As the very first step, he presents the following method of determining the derivative of $a^x$ (before either $a^x$ or $ln$ have been defined):
[1] $\Delta a^x$ = $a^{(x + \Delta x)} - a^x$
[2] = $a^x(a^{\Delta x} - 1)$
[3] = $a^x(1 + \ln(a)\Delta x + ... - 1)$
[4] $\frac{da^x}{dx}$ = $a^x\ln(a)$
He justifies step [3] by saying that it is obvious that $a^{\Delta x}$ is very close to 1, and that:
The deviation from 1 has a term linear in $\Delta x$, with a coefficient that depends on $a$, and we call it the function $\ln(a)$...

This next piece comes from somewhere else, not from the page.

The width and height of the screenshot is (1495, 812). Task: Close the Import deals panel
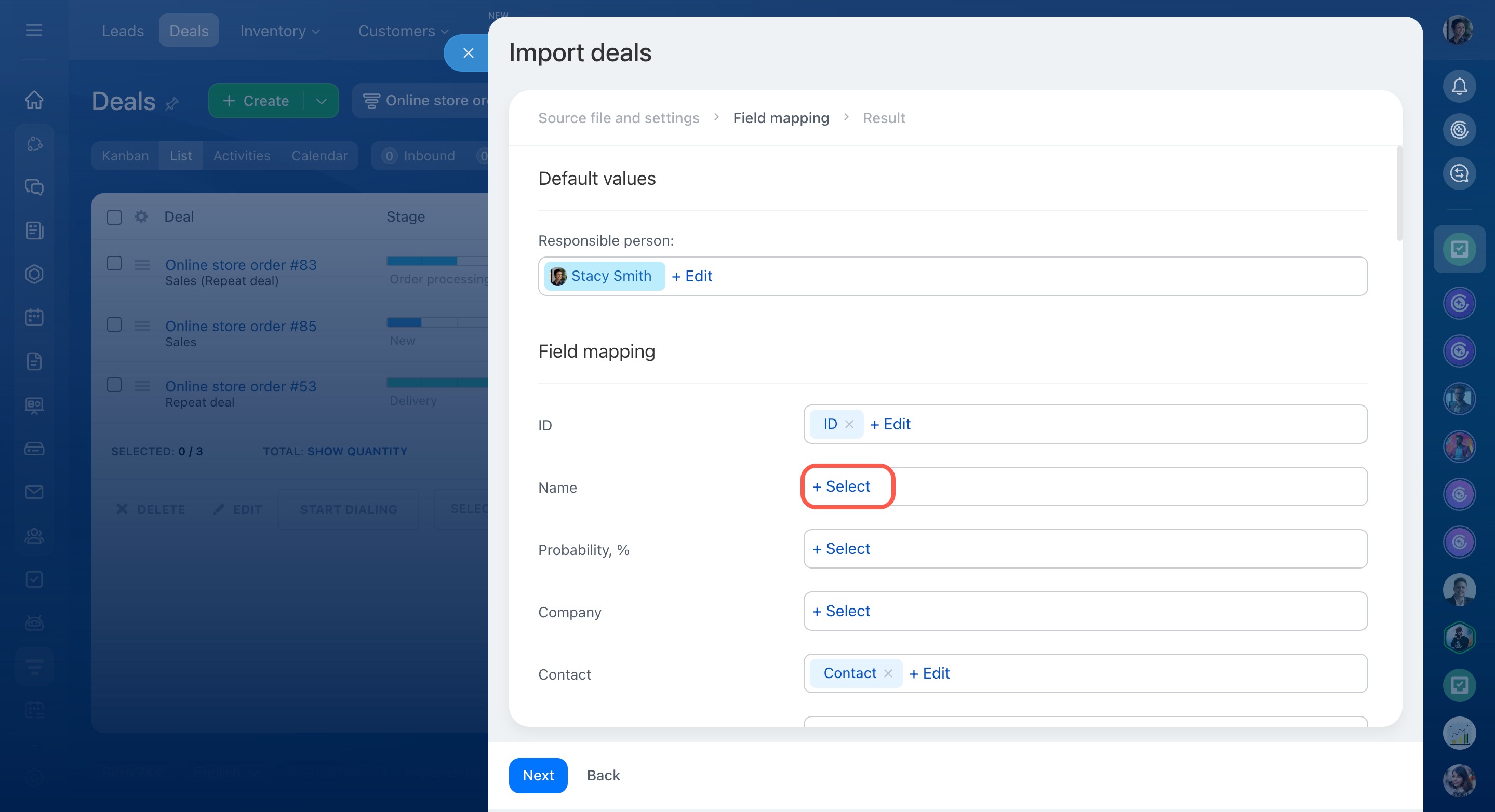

How is he justified in asserting that, for any choice of $a$, the deviation from $1$ must be represented by a term linear in $\Delta x$?
I can see that, if there were any higher-order terms $a_2(\Delta x)^2$, $a_3(\Delta x)^3$, ..., they would all disappear as $\Delta x \rightarrow 0$ in the derivative, but how do we know that a suitable linear function even exists?
It is a little sketchy.
$\frac {d}{dx} a^x = \lim_\limits{h\to 0} \frac {a^{x+h} - a^x}{h} = a^x \lim_\limits{h\to 0} \frac {a^{h} - 1}{h}$
And then with a wave of the hand.... we assume that this limit exists. And lets call it, "$\ln a.$"
However, it has not been yet been demonstrated that this function of $a$ has the properties of a logarithm, or what the base of this logarithm might be.